Non-Cancer Drugs Identified to Kill Cancer Cells
Scientists at the Broad Institute of MIT and Harvard and Dana-Farber Cancer Institute have found that drugs used for inflammation, diabetes, alcoholism, and arthritis also have anti-cancer properties. Published in Nature Cancer, this is the first study to screen an entire collection of mostly non-cancer drugs to see if they can kill cancer cells. The new findings could help identify novel mechanisms and targets to repurpose drugs or create new ones to help combat the disease.
As well as being the first study of its kind, it’s also the largest. The researchers used drugs from the Broad’s Drug Repurposing Hub, a collection of more than 4,000 drugs and compounds that were proven safe in clinical trials or FDA-approved.
These drugs were analysed on 578 human cancer cell lines from the Broad’s Cancer Cell Line Encyclopaedia (CCLE). They employed a molecular barcoding method called PRISM which tagged each cell line with a DNA barcode and allowed the cell lines to be pooled together in one dish. Each pool of barcoded cells was then exposed to a drug, and the survival rate of the cancer cells was measured.
Nearly 50 non-cancer drugs were found to kill cancer cells but leave healthy cells thriving. The researchers found that some cancer cells were killed in unexpected ways, shedding light on novel drug mechanisms and potential targets. Nearly a dozen drugs killed cancer cells that express a protein called PDE3A through stabilising interactions between PDE3A and another protein SLFN12. This was a previously unknown mechanism for some of these drugs.

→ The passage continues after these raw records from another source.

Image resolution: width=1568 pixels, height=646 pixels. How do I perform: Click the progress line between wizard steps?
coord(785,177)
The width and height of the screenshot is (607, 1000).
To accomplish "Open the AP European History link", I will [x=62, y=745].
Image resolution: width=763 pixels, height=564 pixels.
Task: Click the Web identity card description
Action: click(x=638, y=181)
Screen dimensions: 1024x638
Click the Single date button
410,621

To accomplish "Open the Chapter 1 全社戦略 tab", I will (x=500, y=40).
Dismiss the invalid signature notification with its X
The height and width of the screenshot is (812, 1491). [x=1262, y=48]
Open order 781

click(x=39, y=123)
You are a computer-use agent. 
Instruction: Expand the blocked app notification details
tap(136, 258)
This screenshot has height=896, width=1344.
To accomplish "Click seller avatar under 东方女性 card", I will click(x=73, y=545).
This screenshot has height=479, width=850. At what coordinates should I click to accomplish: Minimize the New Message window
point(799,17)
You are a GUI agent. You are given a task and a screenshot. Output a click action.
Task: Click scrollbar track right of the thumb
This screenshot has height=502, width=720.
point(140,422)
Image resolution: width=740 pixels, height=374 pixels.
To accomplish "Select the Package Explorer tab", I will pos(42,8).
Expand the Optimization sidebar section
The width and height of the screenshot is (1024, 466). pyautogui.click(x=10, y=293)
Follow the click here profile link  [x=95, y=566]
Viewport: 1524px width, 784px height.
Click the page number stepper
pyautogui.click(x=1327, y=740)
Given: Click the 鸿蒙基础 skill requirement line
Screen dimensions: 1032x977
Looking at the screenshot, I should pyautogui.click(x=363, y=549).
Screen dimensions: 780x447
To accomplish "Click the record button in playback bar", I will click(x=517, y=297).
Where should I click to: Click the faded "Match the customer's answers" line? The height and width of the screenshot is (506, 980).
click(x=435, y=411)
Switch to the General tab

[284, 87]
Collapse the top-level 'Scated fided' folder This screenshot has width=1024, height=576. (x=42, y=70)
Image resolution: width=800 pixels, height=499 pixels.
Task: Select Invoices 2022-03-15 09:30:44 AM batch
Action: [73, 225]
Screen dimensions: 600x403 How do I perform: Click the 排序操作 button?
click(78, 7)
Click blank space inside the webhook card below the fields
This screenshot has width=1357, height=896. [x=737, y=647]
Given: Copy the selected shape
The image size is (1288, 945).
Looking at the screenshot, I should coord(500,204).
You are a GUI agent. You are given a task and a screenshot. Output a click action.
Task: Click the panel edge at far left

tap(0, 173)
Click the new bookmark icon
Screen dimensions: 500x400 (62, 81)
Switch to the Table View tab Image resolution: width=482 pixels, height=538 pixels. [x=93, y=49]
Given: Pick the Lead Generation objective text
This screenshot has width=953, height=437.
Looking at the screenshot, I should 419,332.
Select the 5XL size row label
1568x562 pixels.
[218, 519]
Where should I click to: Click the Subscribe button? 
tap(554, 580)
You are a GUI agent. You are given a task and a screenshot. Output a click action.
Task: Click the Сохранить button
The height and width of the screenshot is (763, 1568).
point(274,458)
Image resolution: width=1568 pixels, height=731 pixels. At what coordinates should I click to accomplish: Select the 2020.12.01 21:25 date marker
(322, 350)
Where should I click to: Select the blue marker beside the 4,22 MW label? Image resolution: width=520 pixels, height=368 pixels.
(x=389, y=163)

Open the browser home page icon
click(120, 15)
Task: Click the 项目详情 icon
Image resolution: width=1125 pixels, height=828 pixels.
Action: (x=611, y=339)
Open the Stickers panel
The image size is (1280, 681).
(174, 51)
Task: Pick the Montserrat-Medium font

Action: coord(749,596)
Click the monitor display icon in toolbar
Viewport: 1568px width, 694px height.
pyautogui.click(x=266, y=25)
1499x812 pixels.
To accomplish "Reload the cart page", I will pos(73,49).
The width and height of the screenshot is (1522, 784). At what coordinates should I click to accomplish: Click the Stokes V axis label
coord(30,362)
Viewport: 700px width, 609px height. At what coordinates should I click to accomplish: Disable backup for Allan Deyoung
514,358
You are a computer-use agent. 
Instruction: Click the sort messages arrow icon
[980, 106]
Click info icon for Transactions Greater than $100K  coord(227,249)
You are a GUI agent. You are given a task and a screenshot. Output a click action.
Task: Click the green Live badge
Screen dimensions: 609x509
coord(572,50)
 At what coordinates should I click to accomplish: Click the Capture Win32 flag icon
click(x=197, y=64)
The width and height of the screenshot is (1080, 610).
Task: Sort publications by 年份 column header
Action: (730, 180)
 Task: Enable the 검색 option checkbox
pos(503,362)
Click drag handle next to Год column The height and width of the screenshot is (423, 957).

An anti-inflammatory drug called tepoxalin was found to kill cancer cells with an overexpression of the protein MDR1, one that commonly drives resistance to chemotherapy drugs through an unknown route.
The cancer cells from the CCLE each had their own genomic features, and the researchers could use this to predict which drugs could kill each cancer cell line.
Antabuse, an alcohol dependence drug, could kill cancer cell lines with mutations causing a depletion of metallothionein proteins. Drugs containing vanadium, originally used in treating diabetes, could kill cancer cells expressing SLC26A2, a sulphate transporter. This knowledge could be extremely useful in determining which patients may benefit the most from certain drugs.
The researchers aim to study the effects of even more drugs on different cancer cell lines to fully understand what mechanisms are at play, and potentially repurpose drugs or develop new cancer drugs that could help combat the disease.